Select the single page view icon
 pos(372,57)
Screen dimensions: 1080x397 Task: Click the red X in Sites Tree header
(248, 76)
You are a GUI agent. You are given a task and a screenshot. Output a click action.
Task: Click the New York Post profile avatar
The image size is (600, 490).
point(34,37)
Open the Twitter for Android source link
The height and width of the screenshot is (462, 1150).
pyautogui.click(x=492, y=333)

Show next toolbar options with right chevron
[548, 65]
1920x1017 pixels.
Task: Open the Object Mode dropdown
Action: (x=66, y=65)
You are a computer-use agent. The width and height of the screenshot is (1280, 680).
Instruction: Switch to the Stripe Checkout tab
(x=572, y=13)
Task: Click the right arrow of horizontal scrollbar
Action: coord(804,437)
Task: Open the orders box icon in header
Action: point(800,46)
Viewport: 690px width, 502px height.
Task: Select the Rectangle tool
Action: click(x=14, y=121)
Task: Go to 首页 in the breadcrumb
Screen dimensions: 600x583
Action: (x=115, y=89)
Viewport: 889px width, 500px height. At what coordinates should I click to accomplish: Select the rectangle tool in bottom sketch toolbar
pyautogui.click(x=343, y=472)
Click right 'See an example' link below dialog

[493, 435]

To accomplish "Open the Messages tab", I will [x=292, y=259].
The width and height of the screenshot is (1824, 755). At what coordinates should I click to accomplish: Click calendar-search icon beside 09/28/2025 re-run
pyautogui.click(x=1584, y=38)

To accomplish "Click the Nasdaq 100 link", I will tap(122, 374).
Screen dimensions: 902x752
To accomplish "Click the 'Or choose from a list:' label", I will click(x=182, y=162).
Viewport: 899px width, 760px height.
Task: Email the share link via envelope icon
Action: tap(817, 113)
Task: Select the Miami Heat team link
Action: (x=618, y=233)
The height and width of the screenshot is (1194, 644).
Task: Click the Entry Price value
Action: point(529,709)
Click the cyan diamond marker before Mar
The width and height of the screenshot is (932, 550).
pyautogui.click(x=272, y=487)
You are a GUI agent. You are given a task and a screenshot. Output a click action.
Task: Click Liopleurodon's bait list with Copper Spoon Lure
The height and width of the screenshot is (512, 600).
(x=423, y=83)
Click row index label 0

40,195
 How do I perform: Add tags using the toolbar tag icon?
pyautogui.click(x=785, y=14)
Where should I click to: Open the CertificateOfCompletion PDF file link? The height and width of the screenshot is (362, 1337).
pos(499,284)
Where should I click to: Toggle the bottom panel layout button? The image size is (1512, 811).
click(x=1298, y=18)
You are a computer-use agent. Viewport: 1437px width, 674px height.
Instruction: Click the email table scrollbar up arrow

——————————

## Work instruction
Determine the number of lines in the data above that hold "agent", and reply with that number alone.

## Task result
4